• [Exercise details] From the data that follows, copy every line with the string "computer".

• [Extracted entries]
_ _ _ _

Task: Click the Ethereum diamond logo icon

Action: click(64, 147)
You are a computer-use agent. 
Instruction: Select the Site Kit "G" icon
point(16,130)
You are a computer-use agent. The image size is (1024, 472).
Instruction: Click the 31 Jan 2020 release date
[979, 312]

_ _ _ _

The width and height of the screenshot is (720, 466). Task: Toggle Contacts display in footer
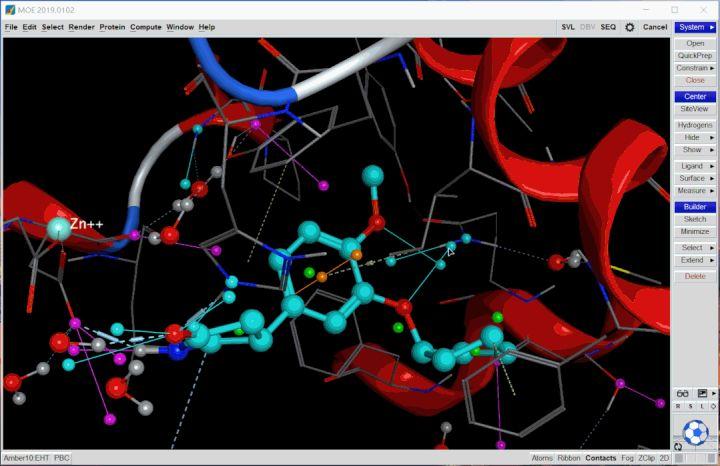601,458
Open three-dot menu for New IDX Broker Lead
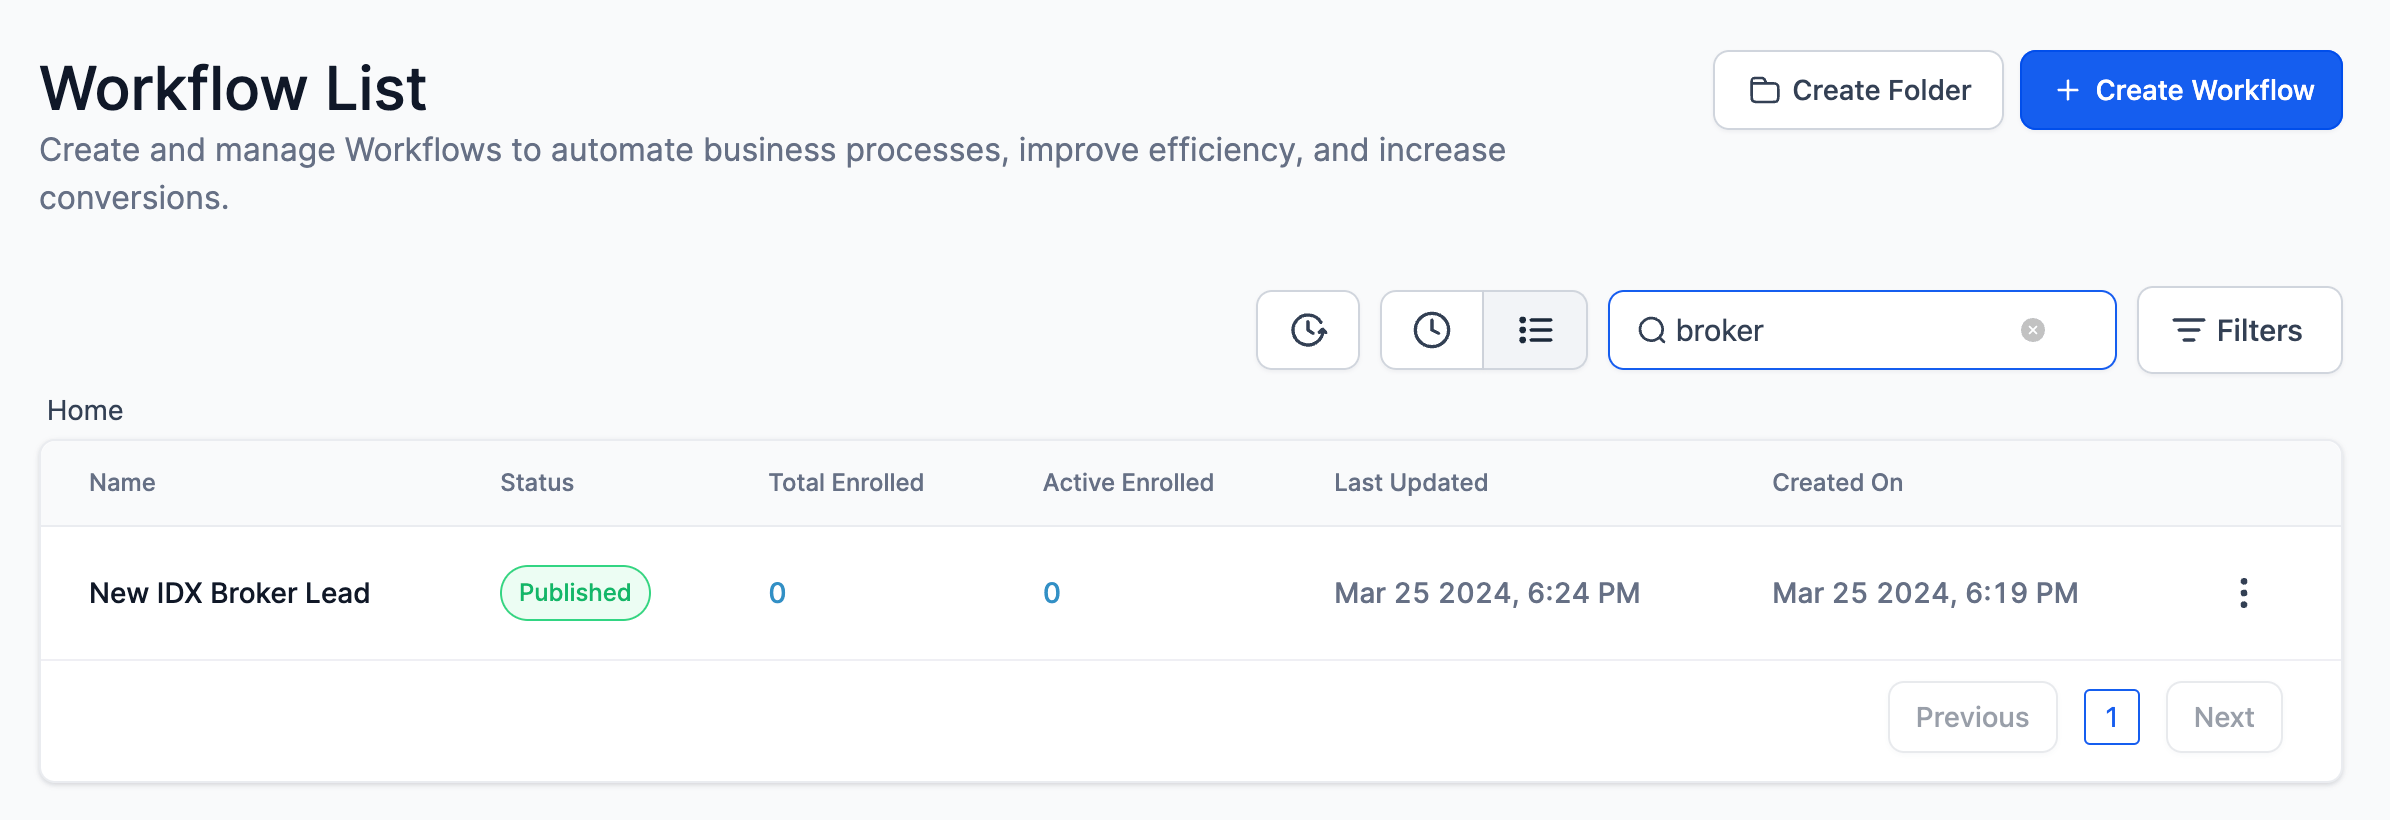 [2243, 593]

_ _ _ _

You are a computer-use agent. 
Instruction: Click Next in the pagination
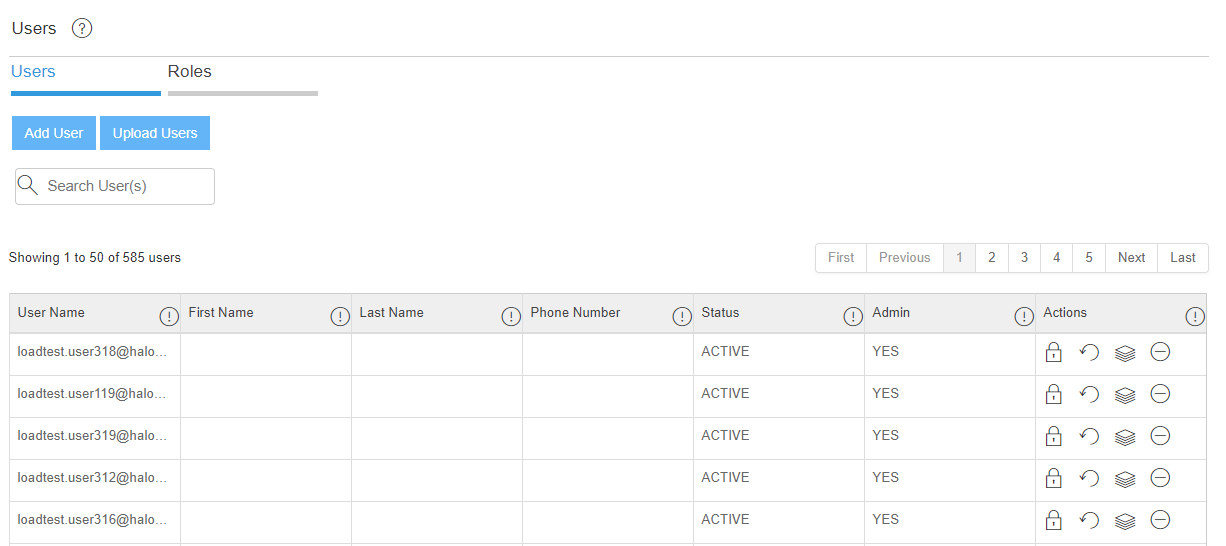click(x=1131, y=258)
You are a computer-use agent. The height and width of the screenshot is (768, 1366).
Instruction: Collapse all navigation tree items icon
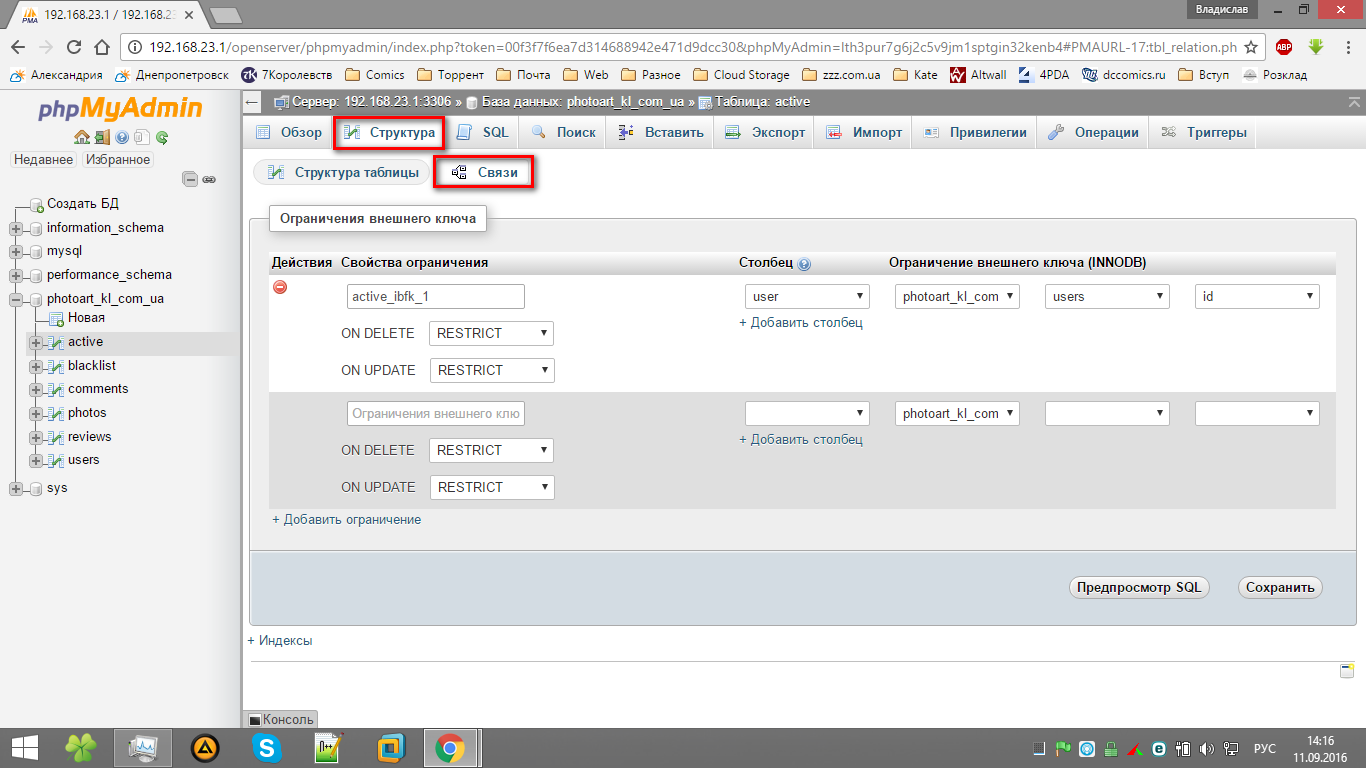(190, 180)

_ _ _ _

• [Solved problem]
You are a computer-use agent. 
You are a computer-use agent. The image size is (1024, 472).
You are a computer-use agent. 
You are a computer-use agent. The height and width of the screenshot is (768, 1366).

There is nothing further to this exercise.